The Evolution of Superstar Neymar

The Barcelona forward has grown as a player to leave Messi and Ronaldo in his wake so far this season in La Liga.
The Evolution of Superstar Neymar

LONDON: Not so long ago, the podium in Spanish football had one real variable, and the trick for pre-season soothsayers was to interpret something no more complicated than a grid of noughts and crosses. Champions? Real Madrid or Barcelona, a pattern interrupted just once in the last 11 years. Top scorer? The boaster at Bernabeu, or the little fellow at Camp Nou. Ballon d'Or? Same answer. Ronaldo or Messi.

At its most intense, the rivalry of the 21st century's two outstanding footballers has been about throwing down fresh gauntlets from different corners of Iberia, sometimes on the same evening. A Ronaldo hat-trick in the capital at cocktail hour against some poor visitor from Andalucia gets answered, after dinner, by three, maybe four goals in a night in Catalonia for Messi.

The last time neither player ended up as La Liga's Pichichi, scorer of the greatest number of goals in a league campaign was in 2009, before Ronaldo reached Spain. Only once in the past five years has the winner of that award scored fewer than 40 times in a 38?match season.

Over the past two months, however, a new form of turn-taking has become fashionable. Messi missed most of that period with a ligament problem, while Ronaldo, though still prolific, has had an unusually erratic run in that his goals have been unevenly concentrated, not spread smoothly weekend after weekend.

The duel at the summit belongs to others, and they doff their caps to one another with exaggerated politeness. When Barcelona's Neymar does not score a brace, or perhaps three goals, Barcelona's Luis Suarez will. Week in, week out. They have 26 goals between them already towards Barcelona's dominant position in the table, 13 games into the season.
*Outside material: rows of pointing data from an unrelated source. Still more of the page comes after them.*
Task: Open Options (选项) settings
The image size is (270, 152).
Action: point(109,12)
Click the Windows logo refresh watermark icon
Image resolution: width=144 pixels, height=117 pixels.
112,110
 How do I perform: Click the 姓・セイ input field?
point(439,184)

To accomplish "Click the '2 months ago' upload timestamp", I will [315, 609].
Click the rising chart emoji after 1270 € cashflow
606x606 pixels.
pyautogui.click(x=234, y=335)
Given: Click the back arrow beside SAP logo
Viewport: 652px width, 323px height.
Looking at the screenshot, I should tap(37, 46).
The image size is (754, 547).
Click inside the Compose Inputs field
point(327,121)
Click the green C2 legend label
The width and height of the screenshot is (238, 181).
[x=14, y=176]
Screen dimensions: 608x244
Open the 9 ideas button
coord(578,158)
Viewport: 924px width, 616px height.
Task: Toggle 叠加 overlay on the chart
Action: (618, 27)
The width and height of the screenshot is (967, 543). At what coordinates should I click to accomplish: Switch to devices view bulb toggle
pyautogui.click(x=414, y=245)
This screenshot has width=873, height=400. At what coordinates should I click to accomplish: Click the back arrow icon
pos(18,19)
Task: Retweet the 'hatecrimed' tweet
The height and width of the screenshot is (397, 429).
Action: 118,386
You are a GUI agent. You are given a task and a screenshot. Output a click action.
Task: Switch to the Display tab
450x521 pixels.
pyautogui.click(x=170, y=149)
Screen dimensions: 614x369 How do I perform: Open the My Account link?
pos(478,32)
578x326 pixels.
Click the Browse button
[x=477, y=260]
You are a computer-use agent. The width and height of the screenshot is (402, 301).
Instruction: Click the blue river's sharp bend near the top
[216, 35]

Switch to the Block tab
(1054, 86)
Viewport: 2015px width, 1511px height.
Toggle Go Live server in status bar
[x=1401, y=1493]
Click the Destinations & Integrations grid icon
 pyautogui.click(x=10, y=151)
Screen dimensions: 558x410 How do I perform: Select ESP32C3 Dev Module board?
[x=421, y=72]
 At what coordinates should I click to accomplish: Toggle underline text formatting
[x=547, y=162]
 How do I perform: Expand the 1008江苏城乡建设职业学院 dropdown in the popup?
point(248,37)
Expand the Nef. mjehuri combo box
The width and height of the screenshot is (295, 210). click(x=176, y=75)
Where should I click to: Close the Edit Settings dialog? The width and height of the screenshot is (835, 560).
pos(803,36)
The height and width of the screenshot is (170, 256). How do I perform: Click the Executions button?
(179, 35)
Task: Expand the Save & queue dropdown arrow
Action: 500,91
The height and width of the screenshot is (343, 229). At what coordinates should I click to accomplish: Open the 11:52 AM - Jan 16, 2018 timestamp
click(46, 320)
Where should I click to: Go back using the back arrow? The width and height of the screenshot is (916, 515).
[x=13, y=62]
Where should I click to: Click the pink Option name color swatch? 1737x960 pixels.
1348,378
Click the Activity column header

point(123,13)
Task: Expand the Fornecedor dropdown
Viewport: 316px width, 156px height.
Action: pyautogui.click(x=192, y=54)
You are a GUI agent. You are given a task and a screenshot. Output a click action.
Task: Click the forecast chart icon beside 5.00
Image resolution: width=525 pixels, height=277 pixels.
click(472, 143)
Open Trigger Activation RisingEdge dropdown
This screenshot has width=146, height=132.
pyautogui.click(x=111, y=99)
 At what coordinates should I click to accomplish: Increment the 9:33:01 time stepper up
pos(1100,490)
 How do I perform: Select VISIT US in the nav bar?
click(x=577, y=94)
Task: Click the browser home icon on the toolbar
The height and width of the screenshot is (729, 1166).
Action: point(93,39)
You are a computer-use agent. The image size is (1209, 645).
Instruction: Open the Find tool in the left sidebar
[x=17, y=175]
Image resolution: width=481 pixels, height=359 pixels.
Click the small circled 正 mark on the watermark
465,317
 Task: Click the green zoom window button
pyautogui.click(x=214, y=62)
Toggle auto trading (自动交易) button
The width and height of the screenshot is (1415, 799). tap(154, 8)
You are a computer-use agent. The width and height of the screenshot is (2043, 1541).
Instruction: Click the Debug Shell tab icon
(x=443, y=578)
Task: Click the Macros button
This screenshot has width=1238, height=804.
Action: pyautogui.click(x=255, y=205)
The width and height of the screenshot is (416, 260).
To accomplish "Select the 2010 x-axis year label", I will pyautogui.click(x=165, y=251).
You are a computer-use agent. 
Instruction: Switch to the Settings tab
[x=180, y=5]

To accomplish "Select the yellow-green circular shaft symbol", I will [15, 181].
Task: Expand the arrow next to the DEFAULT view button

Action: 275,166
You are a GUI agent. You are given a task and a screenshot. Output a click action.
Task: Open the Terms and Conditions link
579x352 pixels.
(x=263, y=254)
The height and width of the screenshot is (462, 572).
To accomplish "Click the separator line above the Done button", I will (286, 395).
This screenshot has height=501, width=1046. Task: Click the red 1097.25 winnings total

Neymar, with 14, leads the Pichichi rankings and does so at a rate Messi and Ronaldo have established as par in their unique stratosphere: more than a goal per game. He might have had more. He let Suarez take a penalty against Villarreal last month. Several times on Saturday, when Real Sociedad put themselves at the mercy of the most formidable forward line in Europe, Neymar might easily have scored the goal that would have secured his hat-trick. He chose to pass instead, when to shoot would have been reasonable.

Deference has become Neymar's trademark quality as much as his deadliness as a finisher. He spent much of the last quarter of the 4-0 victory against Real Sociedad making the penetrating runs that have become instinctive while in the corner of his eye seeing how best he might set up Messi to score a goal on the Argentine's first full game in La Liga since his September injury. Come the 89th minute, following a flourishing move with Neymar its centrepiece, the plan worked. A Neymar cross, a Messi tap-in.

The Barcelona coach Luis Enrique watched on like a parent pleased to see his kids sharing out their time equitably on the garden trampoline. "With the result settled, they looked for a way that everyone could score," he said of his front three, Neymar, Suarez and Messi. "They have such an understanding they feel the party's not over until all three of them have scored."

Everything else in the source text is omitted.